Retype the Docker Swarm setup guide below from "Create hosts file" up to and including "TRTLLM_MN_CONTAINER=$(docker ps -q -f name=trtllm-multinode)", keeping every character unchanged.

SUPPLIED PASSAGE START

You can verify the status of your worker nodes using the following
docker stack ps trtllm-multinode
If everything is healthy, you should see a similar output to the following:
nvidia@spark-1b3b:~$ docker stack ps trtllm-multinode
ID NAME IMAGE NODE DESIRED STATE CURRENT STATE ERROR PORTS
oe9k5o6w41le trtllm-multinode_trtllm.1 nvcr.io/nvidia/tensorrt-llm/release:1.0.0rc3 spark-1d84 Running Running 2 minutes ago
phszqzk97p83 trtllm-multinode_trtllm.2 nvcr.io/nvidia/tensorrt-llm/release:1.0.0rc3 spark-1b3b Running Running 2 minutes ago
NOTE
If your "Current state" is not "Running", see troubleshooting section for more information.
Create hosts file
You can check the available nodes using docker node ls
nvidia@spark-1b3b:~$ docker node ls
ID HOSTNAME STATUS AVAILABILITY MANAGER STATUS ENGINE VERSION
hza2b7yisatqiezo33zx4in4i * spark-1b3b Ready Active Leader 28.3.3
m1k22g3ktgnx36qz4jg5fzhr4 spark-1d84 Ready Active 28.3.3
Generate a file containing all Docker Swarm node addresses for MPI operations, and then copy it over to your container:
docker node ls --format '{{.ID}}' | xargs -n1 docker node inspect --format '{{ .Status.Addr }}' > ~/openmpi-hostfile
docker cp ~/openmpi-hostfile $(docker ps -q -f name=trtllm-multinode):/etc/openmpi-hostfile
Find your Docker container ID
You can use docker ps to find your Docker container ID. Alternatively, you can save the container ID in a variable:
export TRTLLM_MN_CONTAINER=$(docker ps -q -f name=trtllm-multinode)

SUPPLIED PASSAGE END
RECORDED DATA START

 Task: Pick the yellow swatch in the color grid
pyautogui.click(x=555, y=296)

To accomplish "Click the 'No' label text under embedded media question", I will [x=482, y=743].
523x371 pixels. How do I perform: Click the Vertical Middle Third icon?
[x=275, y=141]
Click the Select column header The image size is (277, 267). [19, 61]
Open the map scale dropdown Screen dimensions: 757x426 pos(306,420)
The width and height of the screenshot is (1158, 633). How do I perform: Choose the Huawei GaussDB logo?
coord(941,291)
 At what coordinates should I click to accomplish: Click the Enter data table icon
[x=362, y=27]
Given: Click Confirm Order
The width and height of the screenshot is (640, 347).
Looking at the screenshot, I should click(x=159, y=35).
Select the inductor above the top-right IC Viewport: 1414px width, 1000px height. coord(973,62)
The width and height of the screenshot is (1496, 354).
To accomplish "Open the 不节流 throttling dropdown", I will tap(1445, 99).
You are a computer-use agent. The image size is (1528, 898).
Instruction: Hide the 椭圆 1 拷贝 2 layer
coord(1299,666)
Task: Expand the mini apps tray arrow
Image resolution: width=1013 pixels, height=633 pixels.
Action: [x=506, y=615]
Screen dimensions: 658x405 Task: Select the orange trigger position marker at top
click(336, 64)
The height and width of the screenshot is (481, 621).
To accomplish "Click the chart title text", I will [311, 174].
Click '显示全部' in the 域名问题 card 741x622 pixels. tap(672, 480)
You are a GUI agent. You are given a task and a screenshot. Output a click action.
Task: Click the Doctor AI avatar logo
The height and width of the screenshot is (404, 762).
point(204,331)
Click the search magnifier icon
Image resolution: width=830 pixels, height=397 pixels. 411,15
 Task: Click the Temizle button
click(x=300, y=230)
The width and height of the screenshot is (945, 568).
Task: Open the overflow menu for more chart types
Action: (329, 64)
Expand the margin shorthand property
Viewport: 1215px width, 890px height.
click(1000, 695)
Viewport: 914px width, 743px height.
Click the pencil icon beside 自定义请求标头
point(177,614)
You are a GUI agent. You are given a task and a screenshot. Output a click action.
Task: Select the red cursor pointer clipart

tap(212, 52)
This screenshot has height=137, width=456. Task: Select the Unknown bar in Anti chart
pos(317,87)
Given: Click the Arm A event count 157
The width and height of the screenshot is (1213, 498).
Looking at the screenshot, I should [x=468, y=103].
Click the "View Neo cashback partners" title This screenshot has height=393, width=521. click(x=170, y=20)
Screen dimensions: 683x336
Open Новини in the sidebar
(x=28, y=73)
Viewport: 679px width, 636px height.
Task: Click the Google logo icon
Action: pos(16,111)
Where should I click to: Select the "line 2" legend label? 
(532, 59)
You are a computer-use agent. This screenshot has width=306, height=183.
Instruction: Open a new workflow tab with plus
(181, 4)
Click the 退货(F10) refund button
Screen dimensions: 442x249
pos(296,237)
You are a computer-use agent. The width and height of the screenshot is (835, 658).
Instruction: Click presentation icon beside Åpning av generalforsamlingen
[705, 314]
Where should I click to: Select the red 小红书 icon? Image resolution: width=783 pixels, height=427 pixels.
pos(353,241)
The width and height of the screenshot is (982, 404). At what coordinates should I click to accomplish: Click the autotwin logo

RECORDED DATA END

* [EXERCISE SOLUTION]:
Create hosts file
You can check the available nodes using docker node ls
nvidia@spark-1b3b:~$ docker node ls
ID HOSTNAME STATUS AVAILABILITY MANAGER STATUS ENGINE VERSION
hza2b7yisatqiezo33zx4in4i * spark-1b3b Ready Active Leader 28.3.3
m1k22g3ktgnx36qz4jg5fzhr4 spark-1d84 Ready Active 28.3.3
Generate a file containing all Docker Swarm node addresses for MPI operations, and then copy it over to your container:
docker node ls --format '{{.ID}}' | xargs -n1 docker node inspect --format '{{ .Status.Addr }}' > ~/openmpi-hostfile
docker cp ~/openmpi-hostfile $(docker ps -q -f name=trtllm-multinode):/etc/openmpi-hostfile
Find your Docker container ID
You can use docker ps to find your Docker container ID. Alternatively, you can save the container ID in a variable:
export TRTLLM_MN_CONTAINER=$(docker ps -q -f name=trtllm-multinode)